In early November, our cycle analysis predicted the formation of the latest short-term low in the stock market. Since the last short-term cycle low (STCL) occurred on November 7, the S&P 500 index has moved sharply higher, confirming that a new short-term cycle is in progress. An extended alpha phase rally that moves well above the last beta high (BH) near 1,772 would reconfirm the current bullish translation and favor additional strength heading into the end of the year.
Although the short-term outlook remains bullish, the long-term view continues to urge extreme caution. At a current duration of 56 months, the cyclical bull market from 2009 is long overdue for termination and the character of market behavior during the last 9 months suggests that we are in the final, speculative blow-off phase of the rally.

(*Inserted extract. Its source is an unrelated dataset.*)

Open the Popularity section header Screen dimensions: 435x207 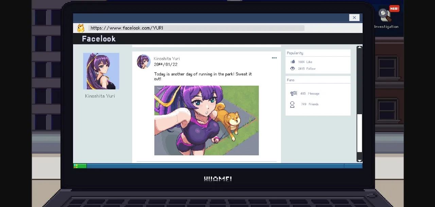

Additionally, since early February, stock market investment risk has remained in the highest one percentile of all historical observations. The latest speculative advance from October has increased risk to another historic extreme, joining a select group of four time periods that includes the long-term tops in 1929, 2000 and 2007.
According to the valuation components of the data used to calculate investment risk, the S&P 500 index is priced to produce an annual return of only 2.3 percent during the coming decade. Therefore, when you take into account the current dividend yield on the index, these highly reliable data suggest that stocks are poised to gain nothing during the next ten years. Granted, the market will likely go nowhere in an interesting fashion, but buy-and-hold investors who are entering the stock market at this level will almost certainly experience extremely poor performance during the next decade. Fueled by a historic amount of stimulus from the Federal Reserve, the cyclical bull market in stocks that began in 2009 continues to exhibit the characteristics of a classic bubble as defined by a log periodic advance. The following graph from the Hussman Funds website suggests that the highly speculative uptrend is in its terminal phase, so the bubble could pop at any time during the next few months.
As with all bubbles, it is impossible to predict when the top will form with a meaningful degree of statistical confidence. However, as with all bubbles, it is a virtual certainty that the next cyclical downtrend will be extremely violent and severe. If this bubble is followed by a typical post-bubble correction, the S&P 500 index will lose 30 to 50 percent during the forthcoming bear market. There will come a time when the risk/reward profile of stocks is once again favorable and the judicious study of market data will signal when that next long opportunity develops, just as it did inÂ March 2009. However, now is a time for extreme caution and we remain fully defensive from an investment perspective.